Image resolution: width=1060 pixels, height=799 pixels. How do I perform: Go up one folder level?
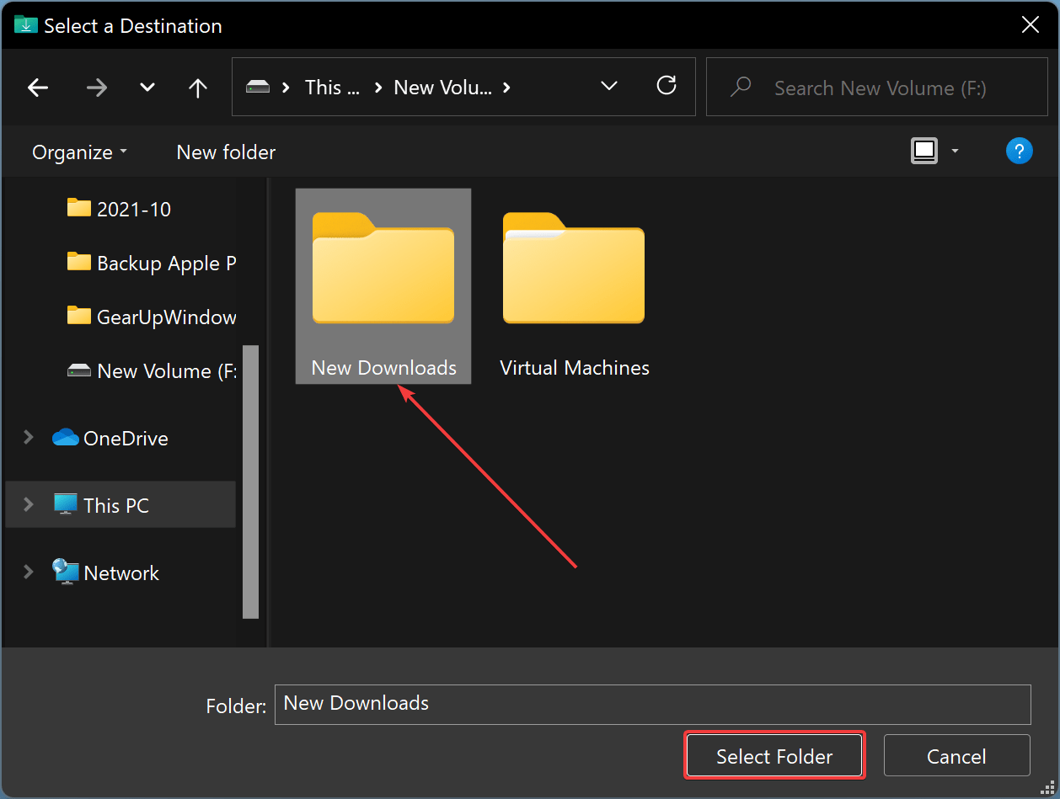click(197, 87)
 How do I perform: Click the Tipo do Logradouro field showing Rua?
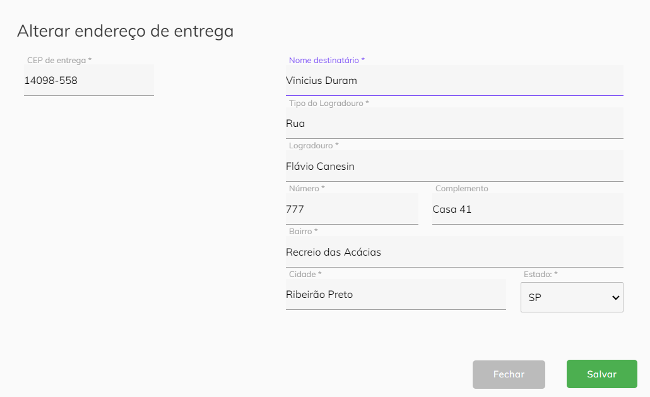click(x=454, y=123)
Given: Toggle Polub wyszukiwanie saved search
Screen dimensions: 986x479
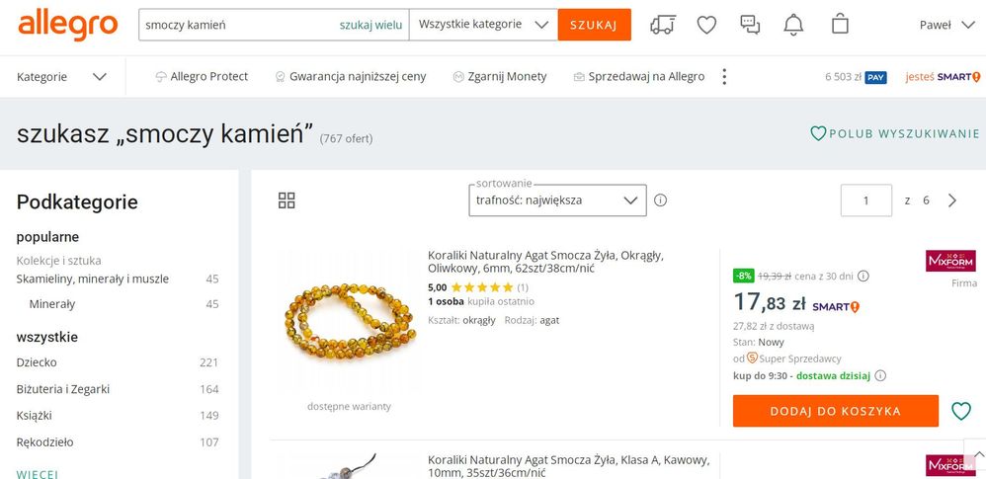Looking at the screenshot, I should pos(894,133).
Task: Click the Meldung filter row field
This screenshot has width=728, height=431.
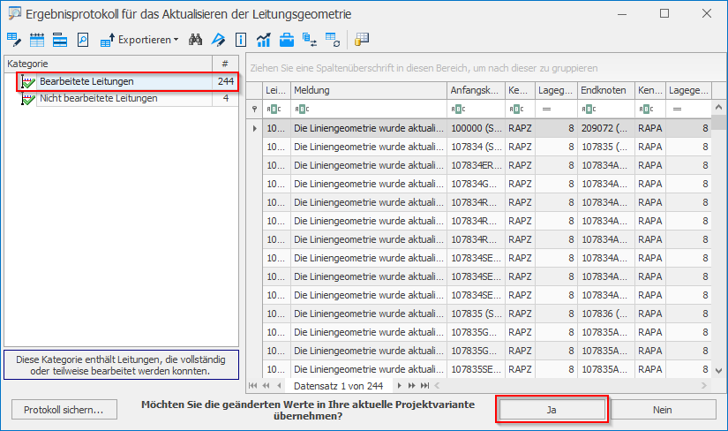Action: click(x=368, y=109)
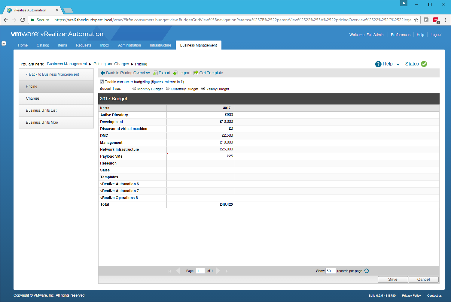
Task: Click the green Status checkmark icon
Action: [424, 64]
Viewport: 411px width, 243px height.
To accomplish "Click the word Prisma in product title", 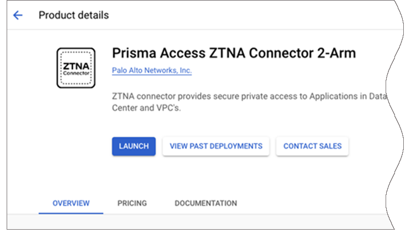I will 131,53.
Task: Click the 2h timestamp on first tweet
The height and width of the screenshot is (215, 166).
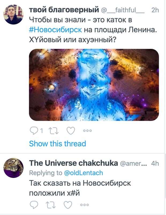Action: click(x=155, y=10)
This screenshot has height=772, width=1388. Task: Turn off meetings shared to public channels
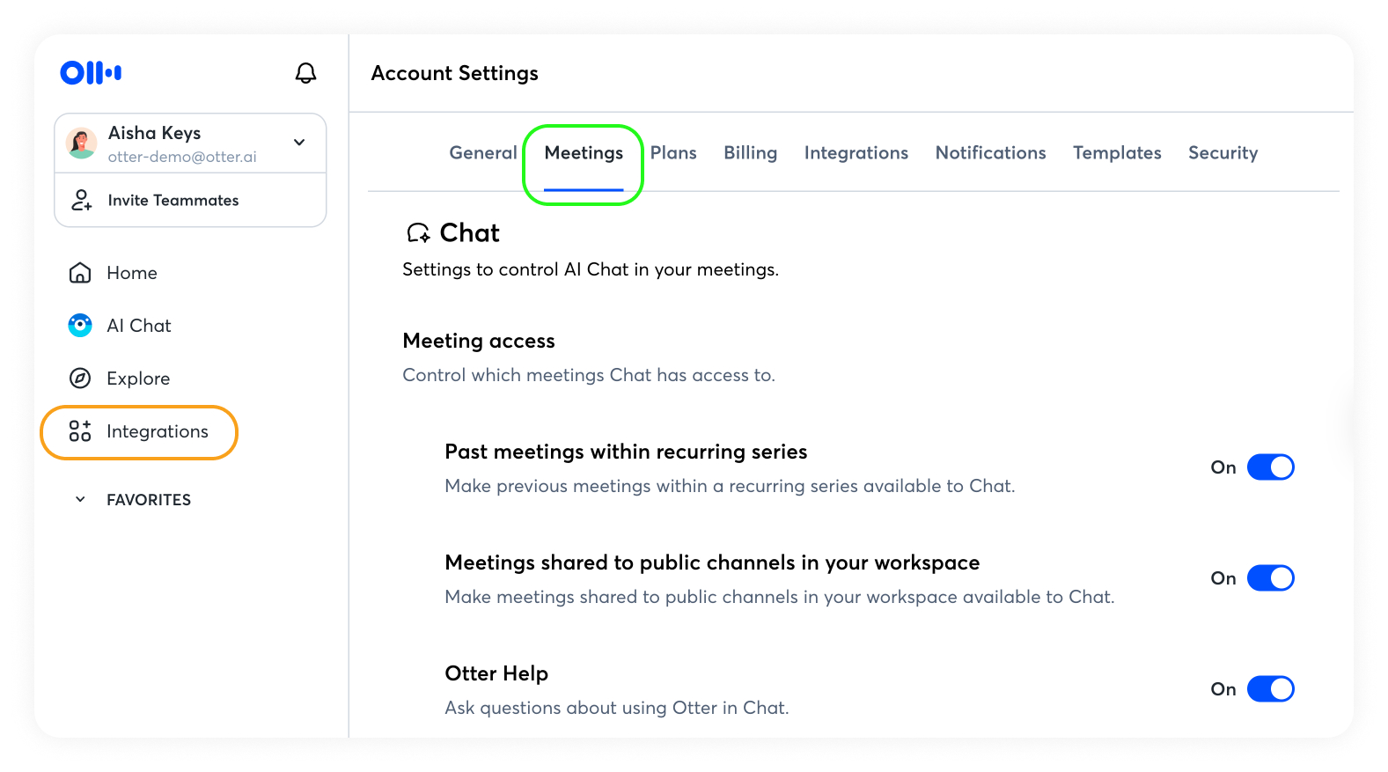1270,578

□ □ □

**Work to be completed:**
Rewrite the listing from the line with "How do I perform: Click" to the line with "Looking at the", changing "Screen dimensions" to "Viewport size" and leaving everything else as is. Omit the pictures from the output.

**Solution for this task:**
 How do I perform: Click the Tipo do Logradouro field showing Rua?
click(x=454, y=123)
Given: Toggle Polub wyszukiwanie saved search
Viewport size: 986x479
Looking at the screenshot, I should pos(894,133).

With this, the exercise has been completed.